17 March 2026, 01:08

Solinger Kirchenkreis plant radikale Immobilien-Reform bis 2027

Eine evangelische Kirche steht in der Mitte einer Straße, mit einer Straße unten, Pflanzen und Bäumen im Hintergrund und einem klaren blauen Himmel darüber.

Solinger Kirchenkreis plant radikale Immobilien-Reform bis 2027

Kirchenkreis Solingen plant Umstrukturierung seiner Immobilien angesichts sinkender Mitgliederzahlen und schrumpfender Finanzen

Der Evangelische Kirchenkreis Solingen hat Pläne vorgestellt, seine Liegenschaften angesichts rückläufiger Gemeindezahlen und schwindender finanzieller Mittel neu auszurichten. Eine von Hartmut Hoferichter geleitete Arbeitsgruppe hat eine Strategie erarbeitet, die vorsehen könnte, einige Kirchen zu schließen, während andere weitergenutzt werden. Endgültige Entscheidungen über die Gebäude müssen bis Ende 2027 getroffen werden.

Der Kirchenkreis steht vor einem drastischen finanziellen Rückgang und rechnet bis Mitte der 2030er-Jahre nur noch mit der Hälfte der aktuellen Mittel. Diese Entwicklung zwingt zu einer Überprüfung aller Immobilien, die in drei Kategorien eingeteilt werden sollen: solche, die langfristig erhalten bleiben, solche, die einer weiteren Prüfung bedürfen, und solche, die für den kirchlichen Gebrauch nicht mehr geeignet sind.

Die Empfehlungen der Arbeitsgruppe betonen zudem die Notwendigkeit umfangreicher Sanierungen, um das Ziel der Evangelischen Kirche im Rheinland – klimaneutrale Betriebsabläufe bis 2035 – zu erreichen. Die Gemeinde der Lutherkirche hat bereits bestätigt, ihr Gebäude bis 2030 zu räumen.

Eine außerordentliche Synode am 14. März 2026 wird die Pläne beraten, allerdings ist noch unklar, ob dort konkrete Beschlüsse gefasst werden. Die Zukunft der City-Kirche Mitte, die aufgrund ihrer zentralen Lage und guten Erreichbarkeit geschätzt wird, steht ebenfalls noch zur Diskussion.

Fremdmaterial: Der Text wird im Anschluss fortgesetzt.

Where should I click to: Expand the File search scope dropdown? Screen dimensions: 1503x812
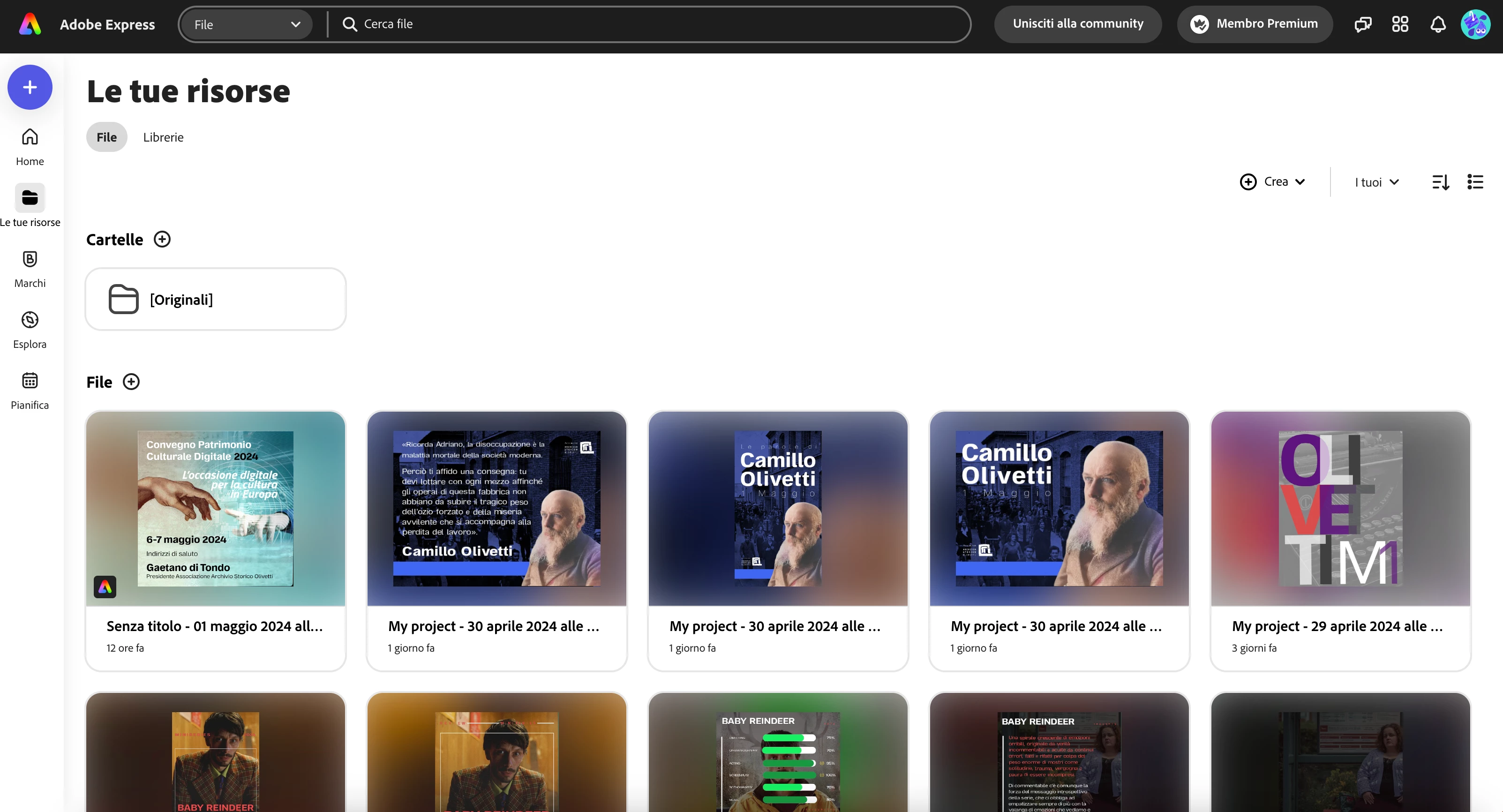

Die Vorschläge kommen zu einer Zeit, in der der Kirchenkreis mit weniger Gottesdienstbesuchern und steigenden Kosten kämpft – eine Situation, die die Verantwortlichen dazu drängt, die Nutzung der Gebäude grundlegend zu überdenken oder sogar über deren Erhalt zu entscheiden.

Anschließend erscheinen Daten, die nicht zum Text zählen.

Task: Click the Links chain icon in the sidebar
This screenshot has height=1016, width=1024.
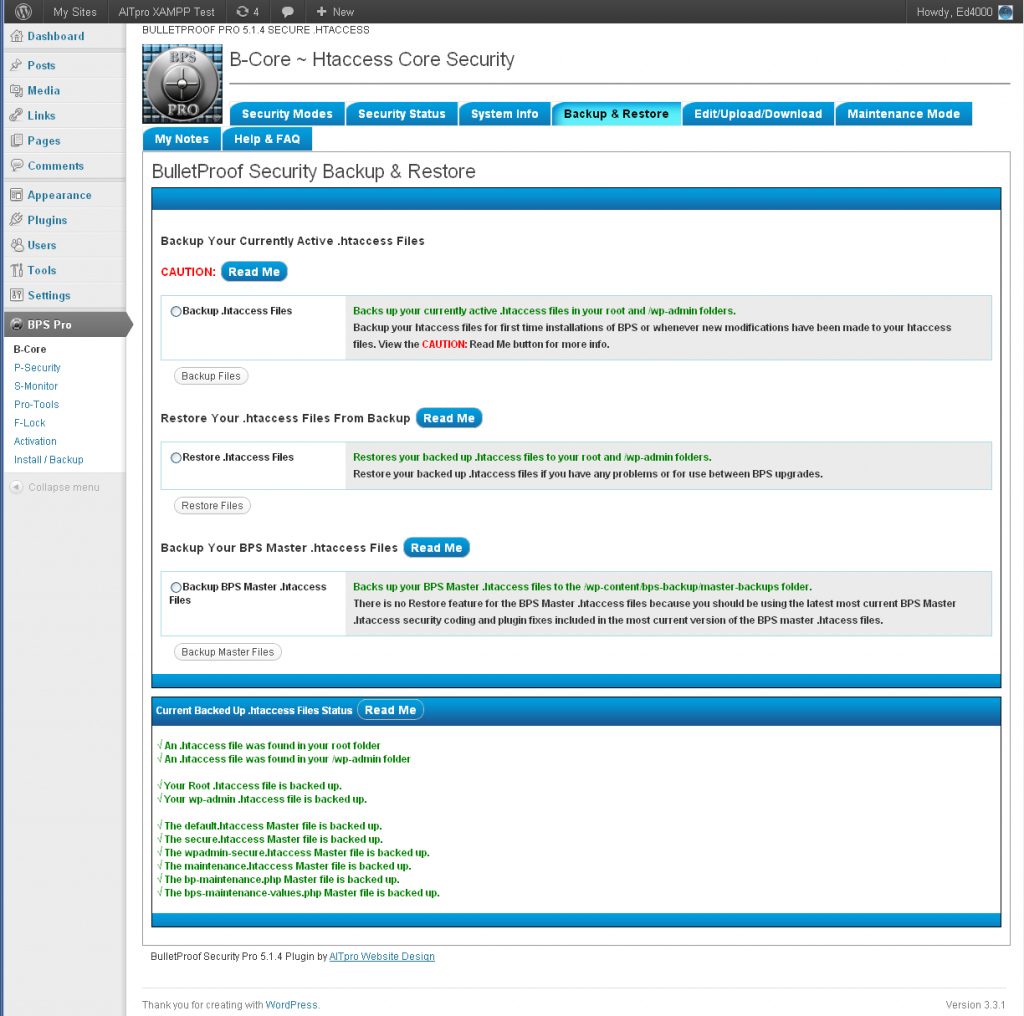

Bis Ende 2027 muss der Kirchenkreis seine Immobilienstrategie finalisieren. Einige Gebäude werden geschlossen, andere könnten nach Modernisierungen offen bleiben, und wieder andere bedürfen weiterer Prüfung. Die Änderungen sollen den Spagat zwischen schrumpfenden Finanzen und dem Ziel nachhaltiger, klimaneutraler Betriebsabläufe bis 2035 meistern.

AKTUALISIERUNG

Lutherkirche plant nach 2030 große Veranstaltungen zu veranstalten

Die Lutherkirche wird auch nach 2030 als kulturelles und Gemeindezentrum erhalten bleiben, obwohl die regelmäßigen Sonntagsgottesdienste eingestellt werden. Wichtige Entwicklungen sind:

  • "Die Lutherkirche wird nicht aufgegeben", betonte Hansjörg Schweikhart und betonte die fortgesetzten Weihnachts- und Konfirmationsgottesdienste.
  • Ein Gebäudeverband möchte Spenden erhöhen und die Social-Media-Präsenz ausbauen, um das Denkmal zu erhalten.
  • Kulturelle Veranstaltungen werden zunehmen und sicherstellen, dass die historische Stätte ein wichtiger Punkt für Solingen bleibt.